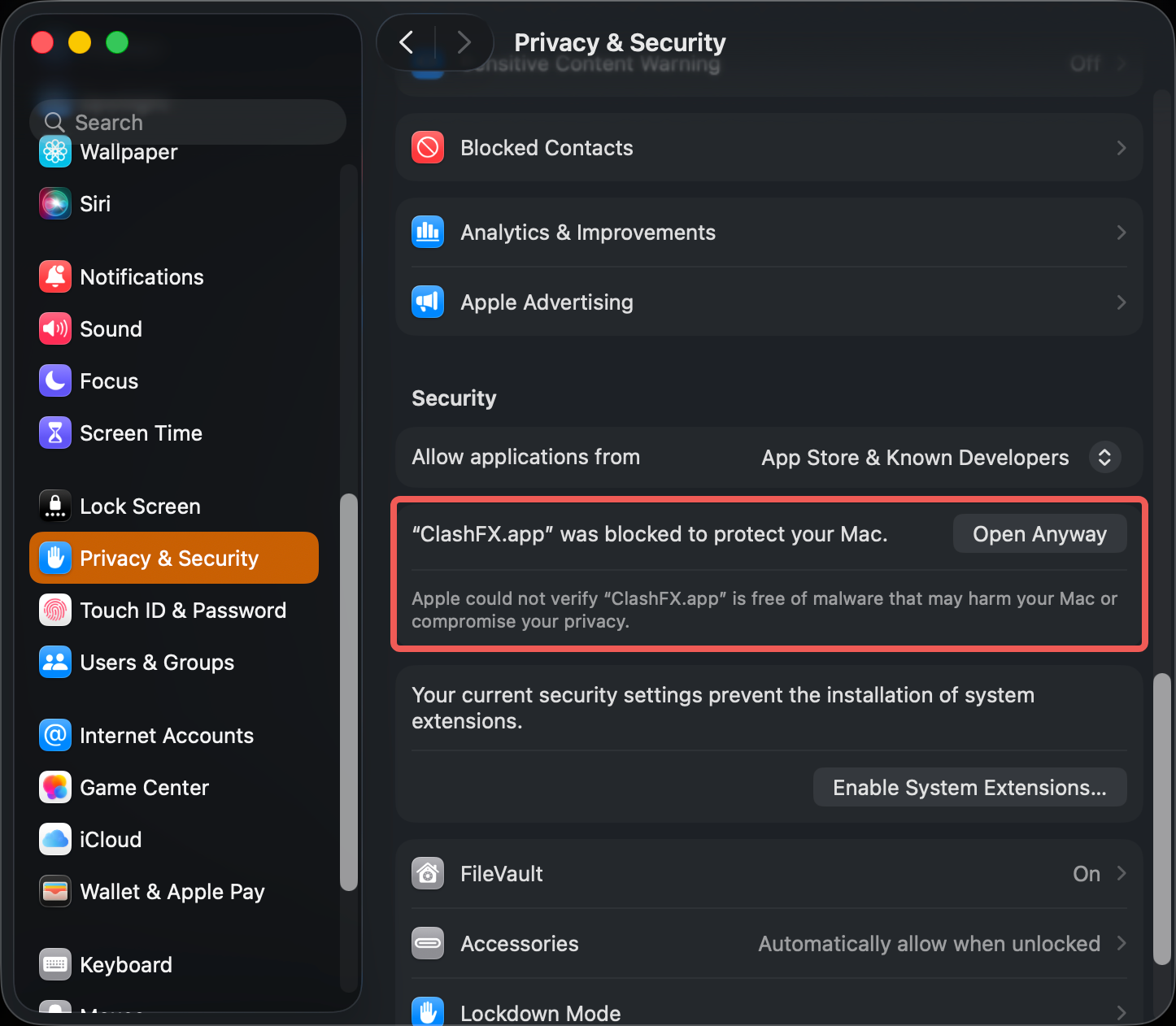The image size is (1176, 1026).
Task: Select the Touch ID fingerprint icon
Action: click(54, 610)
◇ ◇ ◇
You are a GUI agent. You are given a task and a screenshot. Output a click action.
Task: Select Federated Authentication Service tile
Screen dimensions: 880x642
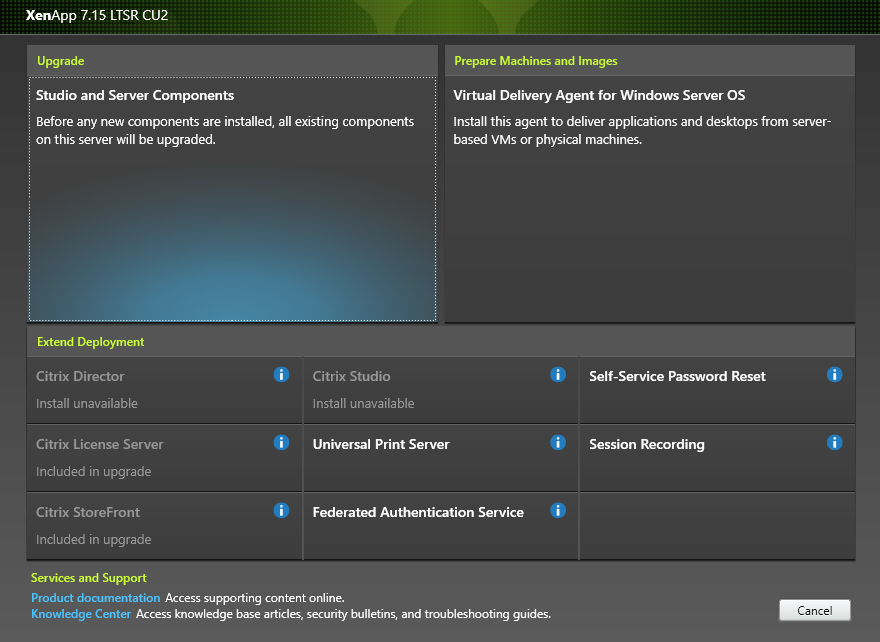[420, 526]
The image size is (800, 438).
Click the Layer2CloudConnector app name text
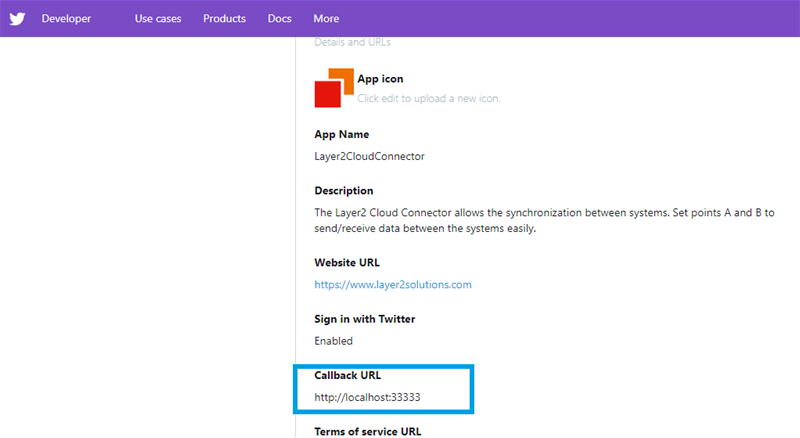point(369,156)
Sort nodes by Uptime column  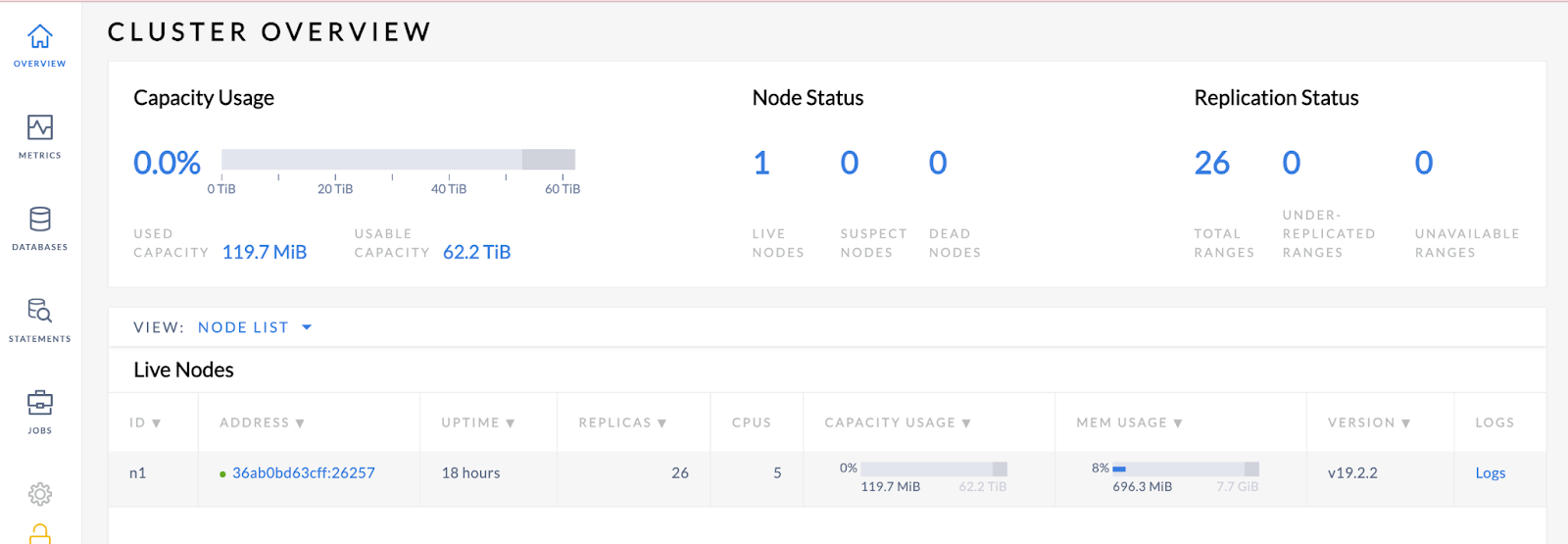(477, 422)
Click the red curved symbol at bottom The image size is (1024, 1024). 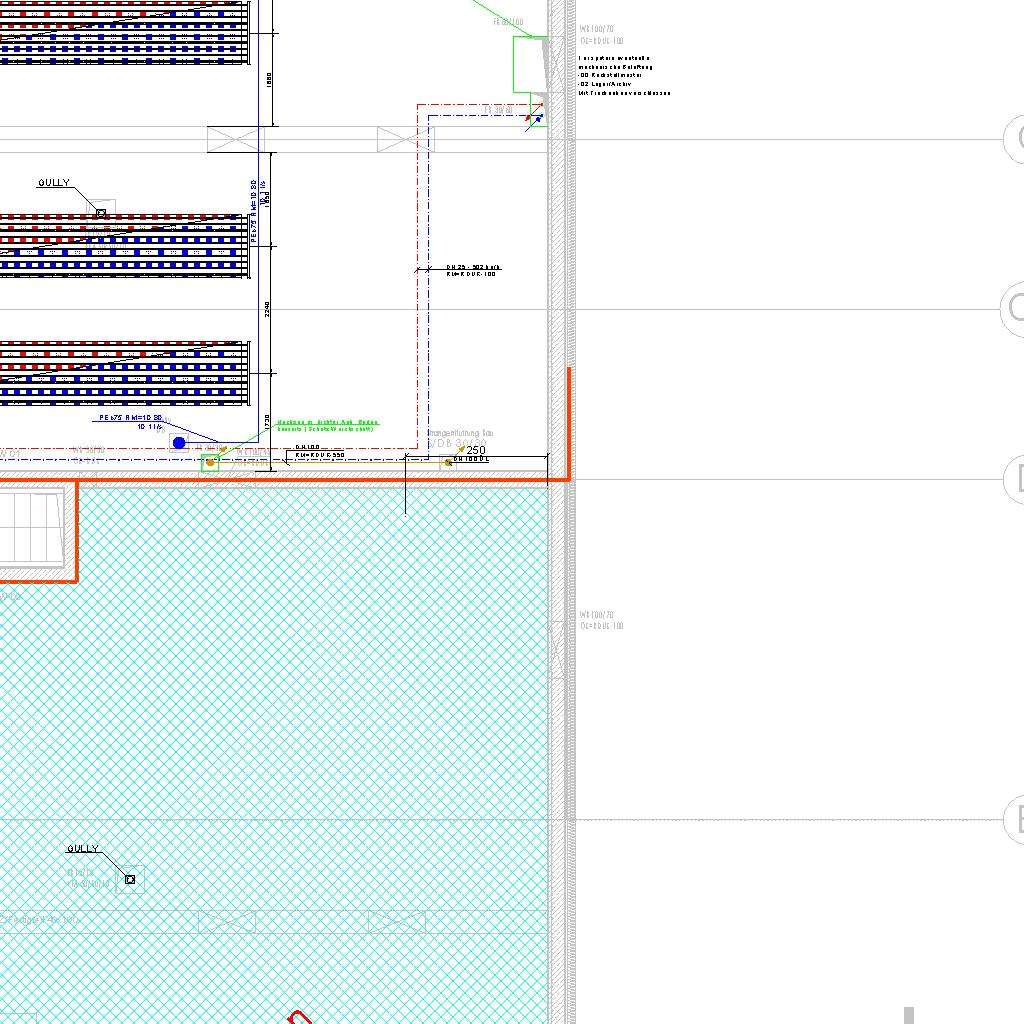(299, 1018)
◇ ◇ ◇
EXERCISE DIRECTIONS:
From the records above, give again only the part that opens with the line containing "You are a GUI" and closes with the line containing "The image size is (800, 438).". Keep both ends but drop the pictures.

OUTPUT FOR THIS TASK:
You are a GUI agent. You are given a task and a screenshot. Output a click action.
Task: Select Federated Authentication Service tile
Screen dimensions: 880x642
[420, 526]
The image size is (800, 438).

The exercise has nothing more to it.